“It’s almost like a yin and yang. The vagal response reduces stress. It reduces our heart rate and blood pressure. It changes the function of certain parts of the brain, stimulates digestion, all those things happen when we are relaxed.” ~ Mladen Golubic, M.D., Cleveland Clinic’s Center for Integrative Medicine
What is the ‘vagal response’?
In simple terms, the vagal response is stimulation of the vagus nerve. The vagus nerve extends all the way from your brain stem, to your tongue, vocal chords, heart, lungs, and internal organs.
Stimulating this large nerve also helps to quell anxiety. Intriguingly, yoga masters have been using the vagal response in “breath work called pranayama, (as) a regular part of yoga practice” for centuries. (Rings a bell doesn’t it?)
According to Dr. Mladen Golubic, an internist at Cleveland Clinic’s Center for Integrative Medicine, regularly practicing vagal stimulation can reduce anxiety and stress –and help mitigate or neutralize conditions such as asthma, chronic obstructive pulmonary disease, and cardiovascular disease.
Dr. Golubic’s assertion should bring us all a measure a comfort; in that, to a large degree, our mental and physical health is in our control. “There are studies that show that people who practice breathing exercises and have those (abovementioned) conditions – they benefit,” says Golubic.
Judi Bar, a yoga teacher at the Cleveland Clinic, concurs with Dr. Golubic: “Our breaths will either wake us up or energizes us. It will relax us, or it will (balance ) us.”
The science behind the vagal response
The amygdala (um-ig-duh-luh), which is part of the sympathetic nervous system (SNS), gives us the lovely “fight-or-flight response” that puts us on edge. Think of how you feel when some jerk cuts you off in traffic, or while waiting on hold for 20 minutes. Yep, that’s the fight-or-flight (‘FOF’) response.
While the FOF response has kept our species alive, it’s also a pain in the you-know-what. We get pissed off over the smallest things because of two almond-shaped glands at the base of our brain. Individuals with mental health problems, such as chronic anxiety and depression, are constantly on-edge because of amygdalar activity.
When we can’t seem to relax, it’s time to engage the parasympathetic nervous system (PNS) by stimulating the vagus nerve.
While it may sound complicated, it’s not too difficult – and becomes much easier with regular practice. The most important thing when stimulating the vagus nerve is to control your breathing. Heavy breathing and a spike in blood pressure are the byproducts of SNS fight-or-flight activity.

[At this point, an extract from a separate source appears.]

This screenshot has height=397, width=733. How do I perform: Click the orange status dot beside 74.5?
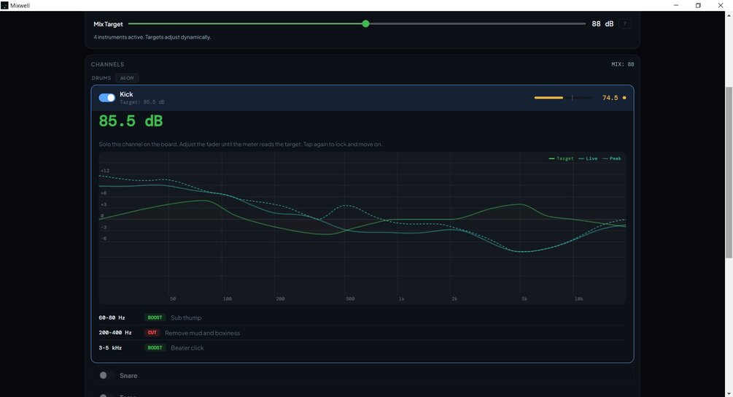(624, 98)
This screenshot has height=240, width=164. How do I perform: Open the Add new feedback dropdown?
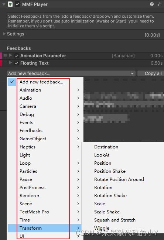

“Deep breathing is a great example of that,” says Dr. Golubic. “We have a certain space where we can control breathing. We can extend the inhalation and the exhalation. So by those practices, we can activate the parasympathetic nervous system.”
“The best practice is a complete breath which involves diaphragmatic breathing.”
The diaphragm is a dome-shaped, muscular wall that separates the lungs from the stomach area. It plays a significant role in breathing, as it is responsible for inflating the lungs.
The problem is that we don’t engage the diaphragm enough while breathing; instead, we tend to breathe shallowly (“chest breathe”).
There are significant disadvantages to not breathing with our diaphragm. By not engaging the diaphragm, our bodies do not receive the optimal amount of oxygen – something that affects our mind and body.
When we are stressed or anxious, we almost always chest breathe. However, stress and anxiety are times when we need diaphragmic breathing the most.
Here’s what to do!
Enough science-ey stuff. Let’s get to the chase.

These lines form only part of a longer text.